**Short problem:** Retype every line of the material below exactly, without changing anything.

Item-finding material
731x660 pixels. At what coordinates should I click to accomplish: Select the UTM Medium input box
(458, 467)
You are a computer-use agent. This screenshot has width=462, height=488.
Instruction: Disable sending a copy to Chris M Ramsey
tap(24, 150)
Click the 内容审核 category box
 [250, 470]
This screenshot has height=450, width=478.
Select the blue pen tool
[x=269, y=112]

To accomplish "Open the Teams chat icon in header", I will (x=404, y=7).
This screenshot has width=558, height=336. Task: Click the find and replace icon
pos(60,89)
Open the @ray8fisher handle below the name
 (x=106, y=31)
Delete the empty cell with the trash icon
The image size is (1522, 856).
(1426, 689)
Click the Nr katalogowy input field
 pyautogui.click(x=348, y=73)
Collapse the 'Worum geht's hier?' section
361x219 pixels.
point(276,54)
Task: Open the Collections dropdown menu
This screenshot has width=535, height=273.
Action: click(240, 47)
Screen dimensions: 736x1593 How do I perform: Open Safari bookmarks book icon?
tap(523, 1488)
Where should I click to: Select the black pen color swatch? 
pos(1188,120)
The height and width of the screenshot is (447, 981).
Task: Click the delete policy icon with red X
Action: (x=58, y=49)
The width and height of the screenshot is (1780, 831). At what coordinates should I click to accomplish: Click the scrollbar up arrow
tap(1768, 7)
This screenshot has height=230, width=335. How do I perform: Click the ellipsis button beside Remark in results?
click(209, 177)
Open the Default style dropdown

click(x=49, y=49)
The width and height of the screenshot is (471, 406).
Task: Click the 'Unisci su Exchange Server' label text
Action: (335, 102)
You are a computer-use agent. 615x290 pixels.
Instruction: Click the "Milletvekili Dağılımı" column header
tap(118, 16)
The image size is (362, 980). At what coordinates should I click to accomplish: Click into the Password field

**Response:**
731x660 pixels. At what coordinates should I click to accomplish: Select the UTM Medium input box
(458, 467)
You are a computer-use agent. This screenshot has width=462, height=488.
Instruction: Disable sending a copy to Chris M Ramsey
tap(24, 150)
Click the 内容审核 category box
 [250, 470]
This screenshot has height=450, width=478.
Select the blue pen tool
[x=269, y=112]

To accomplish "Open the Teams chat icon in header", I will (x=404, y=7).
This screenshot has width=558, height=336. Task: Click the find and replace icon
pos(60,89)
Open the @ray8fisher handle below the name
 (x=106, y=31)
Delete the empty cell with the trash icon
The image size is (1522, 856).
(1426, 689)
Click the Nr katalogowy input field
 pyautogui.click(x=348, y=73)
Collapse the 'Worum geht's hier?' section
361x219 pixels.
point(276,54)
Task: Open the Collections dropdown menu
This screenshot has width=535, height=273.
Action: click(240, 47)
Screen dimensions: 736x1593 How do I perform: Open Safari bookmarks book icon?
tap(523, 1488)
Where should I click to: Select the black pen color swatch? 
pos(1188,120)
The height and width of the screenshot is (447, 981).
Task: Click the delete policy icon with red X
Action: (x=58, y=49)
The width and height of the screenshot is (1780, 831). At what coordinates should I click to accomplish: Click the scrollbar up arrow
tap(1768, 7)
This screenshot has height=230, width=335. How do I perform: Click the ellipsis button beside Remark in results?
click(209, 177)
Open the Default style dropdown

click(x=49, y=49)
The width and height of the screenshot is (471, 406).
Task: Click the 'Unisci su Exchange Server' label text
Action: (335, 102)
You are a computer-use agent. 615x290 pixels.
Instruction: Click the "Milletvekili Dağılımı" column header
tap(118, 16)
The image size is (362, 980). At what coordinates should I click to accomplish: Click into the Password field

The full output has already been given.